Using a mix of global case studies, guest speakers, and practical exercises, this Master course offered by McCabe to UICC members on 4 April will focus on demystifying the law for cancer and health policy professionals, to support the effective use of law and get the best cancer and NCD outcomes for all countries. Registrations for the course are open until 28 March.

 

Learn more about the Master course and register here
 

Like many organisations have done over the past two years, the McCabe Centre has intensified its online activities and converted trainings to a virtual format. This has allowed us to offer training to larger groups of policymakers from an even broader range of countries. And we are committed to continuing innovation in our programs. 

While much has changed over the past ten years and there are successes to celebrate, many issues persist. Inequities in cancer care, which were already extreme, have been exacerbated by the COVID-19 pandemic, with many people around the world still unable to access the prevention services, treatment and care they need and to which they are entitled as a fundamental human right. In 2020, only 31 countries were on track to meet Sustainable Development Goal target 3.4 to reduce premature mortality from NCDs by one-third. Meanwhile, the global increase in cancer burden is projected to fall most heavily on low- and middle-income countries.

As progress on reducing the cancer burden continues to be impacted by COVID-19, we need more than ever to make use of proven tools that can influence people’s behaviours on products that undermine their health, while keeping the powerful industries that sell those products in check. 

Legal interventions are a critical part of WHO’s cost-effective NCD policy responses – known as “Best Buys”. When implemented alongside other policies and public health initiatives, laws to reduce the risk factors for cancer and other NCDs can ensure cost-effective and sustainable improvements to population health. 
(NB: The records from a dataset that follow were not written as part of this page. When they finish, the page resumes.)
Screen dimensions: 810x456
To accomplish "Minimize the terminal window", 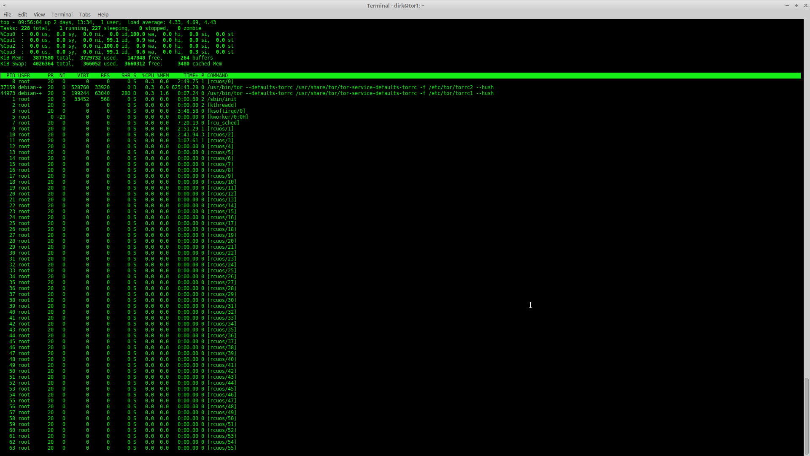I will pos(787,5).
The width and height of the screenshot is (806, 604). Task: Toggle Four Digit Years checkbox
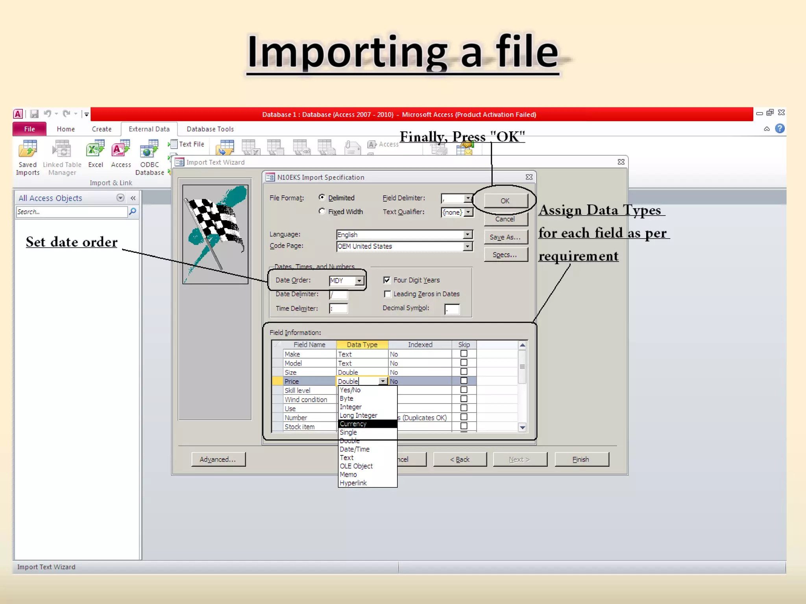coord(387,280)
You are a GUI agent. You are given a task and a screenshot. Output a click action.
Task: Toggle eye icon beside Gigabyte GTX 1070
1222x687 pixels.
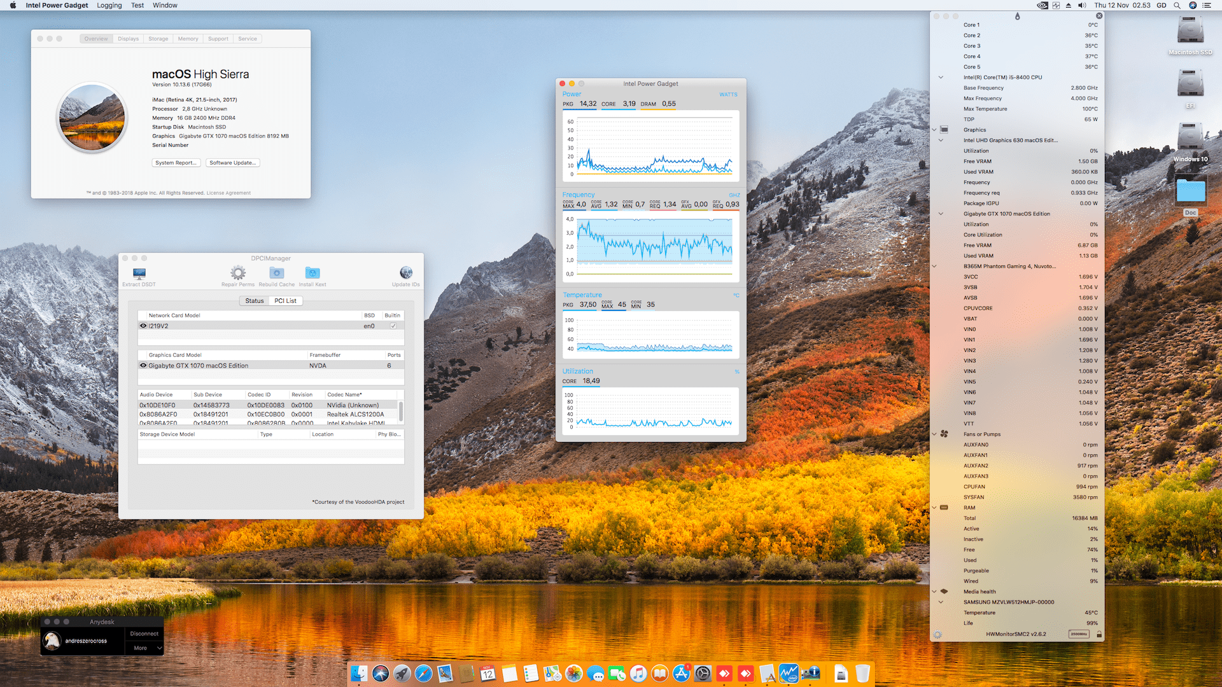click(143, 365)
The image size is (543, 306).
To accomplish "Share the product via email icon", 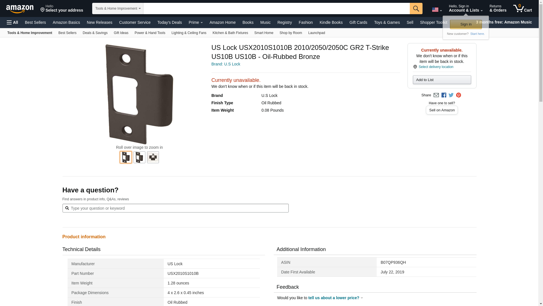I will click(436, 95).
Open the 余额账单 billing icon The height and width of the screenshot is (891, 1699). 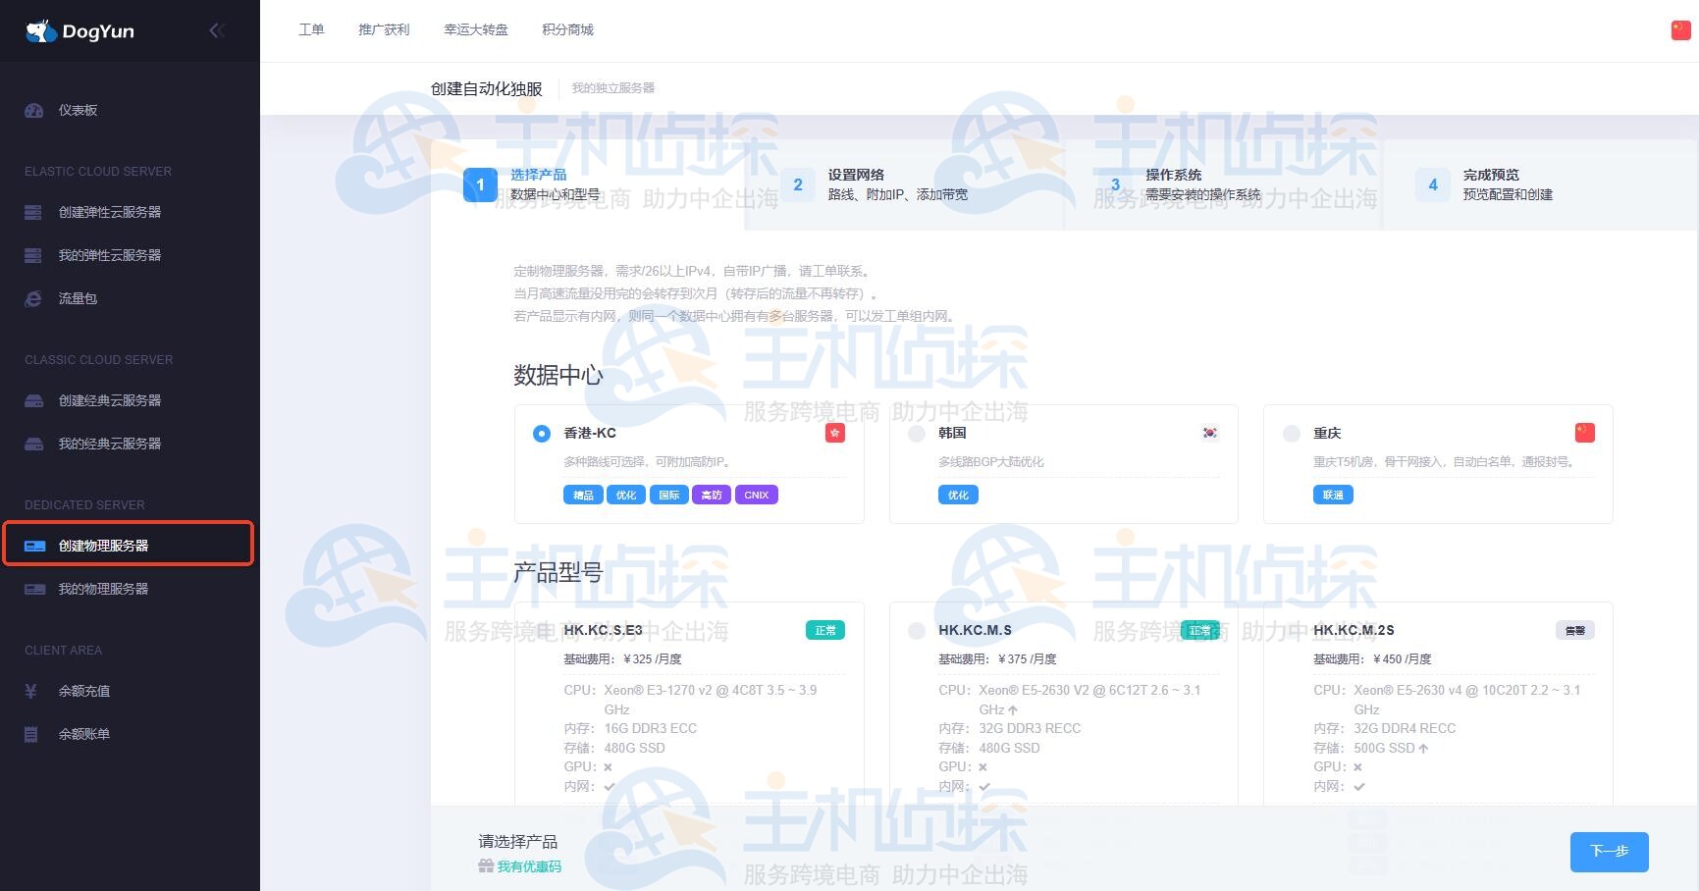[x=29, y=734]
Law is also a powerful tool to advance Universal Health Coverage, which is target 3.8 of the Sustainable Development Goals and crucial to the achievement of other goals. From health system design, implementation and governance, to health promotion, disease prevention and delivery of health care at all stages of life – law occupies a central place. 

To help build and strengthen capacity within the global cancer community in using law for cancer prevention and control, we are pleased to collaborate with UICC to launch an online Master course on 4 April, tailored specifically for UICC members, on “Engaging with law and policy for cancer prevention and control”.  This course will discuss the role of law in cancer control, including global frameworks and the relevance of international law in cancer prevention, and using the law effectively to advance Universal Health Coverage in a time of COVID-19.

We invite advocates in the cancer community to join us to build skills, networks and confidence in using law for cancer prevention and control. Through sharing successes and strategies, many more people can be champions for evidence-based laws which reduce the cancer burden and help achieve 2030 targets aimed at reducing premature mortality from NCDs by one-third and progress Universal Health Coverage. 

By working together, we can contribute to closing the care gap, ensuring countries meet their global commitments and allowing more people around the world to enjoy the fundamental right to health – so no one is left behind.